Conventional fan blades are fabricated from titanium and tend to be solid for two reasons. First, the compressive force acting on the fan blade dovetail root may collapse the blade, if it is not made solid. Second, until recently, hollow fan blade fabrication, while desirable from a weight standpoint, has been cost prohibitive. The airfoil portion is fabricated to be very thin in order to minimize the weight of the blades. However, high performance modern engines, producing high levels of thrust, necessarily command a longer blade. A problem arises since very thin, long blades produce vibratory flutter because they cannot support themselves sufficiently. To reduce such flutter problems, mid-span shrouds or braces are placed between the blades in the mid-section thereof. The drawback associated with the mid-span shrouds is that the shrouds form a continuous ring in the mid-section of the fan blade, impending the airflow and thereby reducing efficiency in performance.
One method to eliminate the inefficiency in performance is to remove the mid-span shrouds. The common approach to compensate for the lack of mid-span shrouds and maintain flutter free blades, is to increase the chord length and the thickness of the blade.

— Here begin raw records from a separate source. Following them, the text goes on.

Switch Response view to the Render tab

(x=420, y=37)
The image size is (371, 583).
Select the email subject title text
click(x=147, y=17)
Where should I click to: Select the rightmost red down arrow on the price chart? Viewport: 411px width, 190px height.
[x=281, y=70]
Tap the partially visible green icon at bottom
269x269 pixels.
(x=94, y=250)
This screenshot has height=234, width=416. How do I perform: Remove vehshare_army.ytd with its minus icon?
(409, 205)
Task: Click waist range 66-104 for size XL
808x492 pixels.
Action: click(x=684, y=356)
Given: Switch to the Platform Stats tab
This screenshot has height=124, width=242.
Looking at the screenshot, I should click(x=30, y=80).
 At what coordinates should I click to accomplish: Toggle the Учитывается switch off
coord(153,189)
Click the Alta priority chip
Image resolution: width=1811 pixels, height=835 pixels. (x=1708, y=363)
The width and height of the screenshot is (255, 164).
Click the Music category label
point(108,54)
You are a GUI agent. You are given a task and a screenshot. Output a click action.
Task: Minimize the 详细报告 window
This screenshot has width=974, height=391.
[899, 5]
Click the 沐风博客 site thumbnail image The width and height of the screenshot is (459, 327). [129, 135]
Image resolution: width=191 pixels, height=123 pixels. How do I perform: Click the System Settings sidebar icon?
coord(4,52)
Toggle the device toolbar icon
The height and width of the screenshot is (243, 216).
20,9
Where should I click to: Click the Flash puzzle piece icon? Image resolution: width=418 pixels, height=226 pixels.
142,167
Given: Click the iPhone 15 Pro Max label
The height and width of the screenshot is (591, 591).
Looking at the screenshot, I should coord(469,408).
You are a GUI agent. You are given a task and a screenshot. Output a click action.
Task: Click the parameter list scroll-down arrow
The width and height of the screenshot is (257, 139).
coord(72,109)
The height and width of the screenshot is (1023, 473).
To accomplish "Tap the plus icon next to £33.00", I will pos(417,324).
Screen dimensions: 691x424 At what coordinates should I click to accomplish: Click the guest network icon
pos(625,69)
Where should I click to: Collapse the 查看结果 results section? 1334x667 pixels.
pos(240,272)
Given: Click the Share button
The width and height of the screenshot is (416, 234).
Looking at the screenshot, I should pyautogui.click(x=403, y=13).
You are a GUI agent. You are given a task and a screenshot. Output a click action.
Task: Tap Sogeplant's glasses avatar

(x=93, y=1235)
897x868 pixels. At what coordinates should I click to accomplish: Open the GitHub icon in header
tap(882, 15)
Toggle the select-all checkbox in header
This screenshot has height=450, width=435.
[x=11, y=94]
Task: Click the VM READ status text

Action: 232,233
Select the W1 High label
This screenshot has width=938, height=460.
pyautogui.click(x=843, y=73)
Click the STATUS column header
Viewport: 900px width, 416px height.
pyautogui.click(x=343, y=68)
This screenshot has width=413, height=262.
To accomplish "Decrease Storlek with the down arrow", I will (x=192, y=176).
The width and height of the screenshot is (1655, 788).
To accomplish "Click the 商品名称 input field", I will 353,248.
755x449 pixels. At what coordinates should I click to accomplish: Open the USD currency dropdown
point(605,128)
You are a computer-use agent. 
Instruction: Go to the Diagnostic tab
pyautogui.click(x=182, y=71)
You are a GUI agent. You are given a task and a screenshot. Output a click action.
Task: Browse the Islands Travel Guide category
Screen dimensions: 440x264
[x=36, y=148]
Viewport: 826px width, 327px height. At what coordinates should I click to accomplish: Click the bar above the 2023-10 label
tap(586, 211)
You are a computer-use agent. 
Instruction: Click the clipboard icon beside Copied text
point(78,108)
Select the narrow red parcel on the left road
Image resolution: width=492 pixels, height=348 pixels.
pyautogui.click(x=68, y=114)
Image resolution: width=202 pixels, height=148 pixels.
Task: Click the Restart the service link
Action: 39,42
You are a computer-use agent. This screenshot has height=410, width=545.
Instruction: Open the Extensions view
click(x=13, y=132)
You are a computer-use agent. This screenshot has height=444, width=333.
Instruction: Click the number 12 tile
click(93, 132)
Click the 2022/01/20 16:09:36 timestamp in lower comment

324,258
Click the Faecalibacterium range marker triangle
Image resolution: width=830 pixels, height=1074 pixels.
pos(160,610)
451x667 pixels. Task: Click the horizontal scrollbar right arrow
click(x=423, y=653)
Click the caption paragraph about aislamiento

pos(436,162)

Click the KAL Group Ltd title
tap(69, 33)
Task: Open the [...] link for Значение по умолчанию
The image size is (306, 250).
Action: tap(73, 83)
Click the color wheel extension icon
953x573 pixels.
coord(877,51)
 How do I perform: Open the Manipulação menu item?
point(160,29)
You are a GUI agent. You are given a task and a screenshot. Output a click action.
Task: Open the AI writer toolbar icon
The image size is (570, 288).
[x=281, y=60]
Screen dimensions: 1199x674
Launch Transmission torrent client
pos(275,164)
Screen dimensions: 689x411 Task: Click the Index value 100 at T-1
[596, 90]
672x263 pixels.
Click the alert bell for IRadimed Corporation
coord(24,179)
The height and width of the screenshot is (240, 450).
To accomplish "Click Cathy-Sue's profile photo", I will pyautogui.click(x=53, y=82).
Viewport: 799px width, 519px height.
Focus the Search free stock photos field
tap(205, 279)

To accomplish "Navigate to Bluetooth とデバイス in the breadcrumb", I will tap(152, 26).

However, the increase in length and thickness of the blade creates a prohibitive weight penalty in each blade, and subsequently, in the entire engine. Since it is critical for the engine to be as light weight as possible, the airfoil portion of the fan blade is currently hollow. However, another problem arises with such blades. In general, stress concentration is a result of geometrical discontinuity. In hollow fan blades, stress concentrations occur at the transition point between the hollow part of the airfoil and the solid root thereof. When the stress concentration area coincides with an area experiencing high centrifugal loading, the integrity of the fan blade can be jeopardized. In a fan blade having a hollow airfoil portion, the transition area between the hollow airfoil and the solid dovetail root does occur in the area subjected to high centrifugal loading and presents a threat to the integrity of the fan blade. Thus, there is a great need for light weight, aerodynamically efficient and reliable fan blades.